Researchers can now do it more efficiently

Aug 31, 2009 05:26 GMT  ·  By

The field of human health research is heavily reliant on the usual monkeys and lab rats, but other animals are used for assessing disease development or drug efficiency as well. Among them are the small fruit fly and the zebra fish. The latter was cloned several times over the last years, but through complex and expensive methods. Now, scientists from the Michigan State University (MSU) have developed a new way of doing this that is both cheaper and more effective than the previous method.

According to a paper published in the latest issue of the journal Nature Methods, for the past 20 years, zebrafish have served as animal models for analyzing human development, as well as defects that may occur at birth. “After the mouse, it is the most commonly used vertebrate in genetic studies. It is used in cancer research and cardiovascular research because they have many of the same genes we have,” MSU Professor of Animal Science Jose Cibelli, one of the co-authors on the new study, says.

Over more recent times, the zebrafish has been used for more complex analyses. For instance, a number of studies has focused on the way certain groups of cells function within the body, and the animal of choice for viewing this was the small fish. With the growing number of uses experts have for it, cloning the animal has become a very important objective, but one that has been achieved only marginally. With the new cloning method, the experts say, the cloning rate success increases to 13 percent, as opposed to the usual 11 percent. This is a very significant difference in the field of bioengineering.

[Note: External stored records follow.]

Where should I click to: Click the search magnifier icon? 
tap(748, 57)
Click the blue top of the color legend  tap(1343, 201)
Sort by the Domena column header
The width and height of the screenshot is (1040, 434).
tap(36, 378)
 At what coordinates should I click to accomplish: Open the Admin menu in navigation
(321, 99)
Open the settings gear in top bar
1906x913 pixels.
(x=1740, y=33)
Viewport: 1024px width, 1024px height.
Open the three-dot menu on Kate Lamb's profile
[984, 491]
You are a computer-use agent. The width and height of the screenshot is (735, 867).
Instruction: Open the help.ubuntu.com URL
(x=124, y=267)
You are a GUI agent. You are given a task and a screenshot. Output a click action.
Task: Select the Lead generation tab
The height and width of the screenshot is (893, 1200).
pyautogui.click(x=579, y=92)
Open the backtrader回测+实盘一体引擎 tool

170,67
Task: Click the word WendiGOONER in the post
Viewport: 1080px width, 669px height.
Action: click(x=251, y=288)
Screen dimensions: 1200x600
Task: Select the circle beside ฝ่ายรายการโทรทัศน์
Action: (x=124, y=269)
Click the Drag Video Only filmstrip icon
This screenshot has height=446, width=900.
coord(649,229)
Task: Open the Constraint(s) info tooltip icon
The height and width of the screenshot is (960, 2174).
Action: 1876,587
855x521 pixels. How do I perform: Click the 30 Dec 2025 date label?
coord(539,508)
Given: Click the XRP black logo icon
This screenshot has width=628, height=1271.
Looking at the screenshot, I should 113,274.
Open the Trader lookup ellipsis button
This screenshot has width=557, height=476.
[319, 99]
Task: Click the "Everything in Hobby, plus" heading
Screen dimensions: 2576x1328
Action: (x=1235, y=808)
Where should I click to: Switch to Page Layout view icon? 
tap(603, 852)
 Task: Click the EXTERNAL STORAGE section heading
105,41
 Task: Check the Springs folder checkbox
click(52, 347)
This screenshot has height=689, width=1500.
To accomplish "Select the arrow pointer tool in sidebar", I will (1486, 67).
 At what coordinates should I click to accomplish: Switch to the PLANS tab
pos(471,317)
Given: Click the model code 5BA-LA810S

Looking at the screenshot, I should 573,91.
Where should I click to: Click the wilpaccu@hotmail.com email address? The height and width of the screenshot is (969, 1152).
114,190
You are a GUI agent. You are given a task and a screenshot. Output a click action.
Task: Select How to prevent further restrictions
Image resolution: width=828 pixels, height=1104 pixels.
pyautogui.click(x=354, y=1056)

In the new method, an egg is gently removed from a zebrafish and placed in an ovarian solution harvested from a Chinook salmon. “This worked well, because it kept the egg inactive for some time. It gave us two or three hours to work with. It was also useful that we are working in Michigan. The state's Department of Natural Resources was very generous in helping us collect fluid from female Chinooks,” Cibelli, who has been the leader of the MSU team, adds. In the next step, DNA is removed from the egg via a laser, a process adapted from human in-vitro fertilization (IVF).

Then, researchers had to figure out a way of implanting donor DNA in the cell. “The tricky part was finding a way to get into the egg. We used the same entrance that [the male reproductive cell] uses. There was only one spot on the egg, and we had to find it,” Cibelli explains. “So far the mouse is the only one from which you can delete genes in a reliable fashion. what researchers do is mutate a gene, abolish its function completely, and then study the consequences,” the expert concludes, quoted by ScienceDaily.